2. The method of claim 1, wherein said first threshold t.sub.0p is determined by searching for a intersection between a x-axis and an asymptote at infinity of a logarithm of a likelihood ratio defined as a quotient of probability densities in a hypothesis in which the electromagnetic signal of interest is present in a time-frequency cell and in the hypothesis in which the electromagnetic signal of interest is absent in a time-frequency cell.

3. The method of claim 2, wherein the probability q of presence of the signal of interest and a sum of the power of the thermal noise and of the power of the signal of electromagnetic interest on each channel are estimated, using the following substeps: calculating first and second order moments of a power of the signal measured for each reception channel, identifying the calculated first and second order moments with their theoretical values to form a system of equations, resolving said system of equations to determine, for each reception channel, an estimate q.sub.P of said probability and an estimate of an inverse of said sum, calculating an average of estimates q.sub.P of said probability over all of the reception channels.

4. The method of claim 3, wherein the estimate of the inverse of the sum of the power of the thermal noise and of the power of the electromagnetic signal of interest is refined by resolving, a second time, said system of equations in which an unknown probability q is replaced by the average of the estimates q.sub.p of said probability over all of the reception channels.

5. The method of claim 1, wherein said second detection threshold S.sub.det is configured to observe a given probability of false alarm.

6. The method for of claim 1, wherein said antenna array features pattern diversity.

7. A device for detecting an electromagnetic signal of interest contained in a received electromagnetic signal, said device comprising an antenna array comprising a plurality of antenna elements for reception of said received electromagnetic signal and means configured to implement the method of claim 1.

════════════════

*JOBS:*
a: Write down the passage of the patent claims between "4. The method" and "features pattern diversity.", inclusive.
b: Answer these questions using the patent claims.
(i) What is the second detection threshold S.sub.det configured to observe?
(ii) What feature does the antenna array have, according to claim 6?
(iii) In claim 4, what replaces the unknown probability q when the system of equations is resolved a second time?

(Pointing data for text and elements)

════════════════

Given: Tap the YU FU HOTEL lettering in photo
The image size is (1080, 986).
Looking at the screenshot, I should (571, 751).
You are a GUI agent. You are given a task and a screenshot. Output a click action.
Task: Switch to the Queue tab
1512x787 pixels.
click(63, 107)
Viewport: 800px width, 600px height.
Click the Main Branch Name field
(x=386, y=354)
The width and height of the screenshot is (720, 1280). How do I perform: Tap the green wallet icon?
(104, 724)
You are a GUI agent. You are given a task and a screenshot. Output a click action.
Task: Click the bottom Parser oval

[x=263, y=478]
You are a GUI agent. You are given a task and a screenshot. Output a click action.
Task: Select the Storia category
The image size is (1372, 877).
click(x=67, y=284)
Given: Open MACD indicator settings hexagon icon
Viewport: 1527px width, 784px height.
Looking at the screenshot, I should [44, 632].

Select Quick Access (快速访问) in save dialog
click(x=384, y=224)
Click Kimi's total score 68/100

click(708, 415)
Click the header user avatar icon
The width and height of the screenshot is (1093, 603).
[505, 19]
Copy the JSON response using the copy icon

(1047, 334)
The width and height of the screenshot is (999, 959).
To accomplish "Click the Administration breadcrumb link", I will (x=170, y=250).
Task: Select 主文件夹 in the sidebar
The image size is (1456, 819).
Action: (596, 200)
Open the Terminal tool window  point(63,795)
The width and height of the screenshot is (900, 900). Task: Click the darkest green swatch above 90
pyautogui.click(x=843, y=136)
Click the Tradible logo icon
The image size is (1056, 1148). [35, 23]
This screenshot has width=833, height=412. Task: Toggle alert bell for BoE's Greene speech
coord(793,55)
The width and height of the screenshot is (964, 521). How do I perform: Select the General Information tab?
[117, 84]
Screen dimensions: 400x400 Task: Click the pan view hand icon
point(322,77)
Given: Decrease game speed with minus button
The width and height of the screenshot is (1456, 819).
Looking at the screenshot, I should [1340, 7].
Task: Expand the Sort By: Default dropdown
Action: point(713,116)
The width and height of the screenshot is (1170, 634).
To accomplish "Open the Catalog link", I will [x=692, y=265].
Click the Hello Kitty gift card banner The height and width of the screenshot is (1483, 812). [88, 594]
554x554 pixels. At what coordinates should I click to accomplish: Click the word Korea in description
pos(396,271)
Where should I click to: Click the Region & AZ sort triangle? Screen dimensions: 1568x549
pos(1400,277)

════════════════

*FINAL RESULTS:*
a:
4. The method of claim 3, wherein the estimate of the inverse of the sum of the power of the thermal noise and of the power of the electromagnetic signal of interest is refined by resolving, a second time, said system of equations in which an unknown probability q is replaced by the average of the estimates q.sub.p of said probability over all of the reception channels.

5. The method of claim 1, wherein said second detection threshold S.sub.det is configured to observe a given probability of false alarm.

6. The method for of claim 1, wherein said antenna array features pattern diversity.

b:
(i) A given probability of false alarm.
(ii) Pattern diversity.
(iii) The average of the estimates q.sub.p of said probability over all of the reception channels.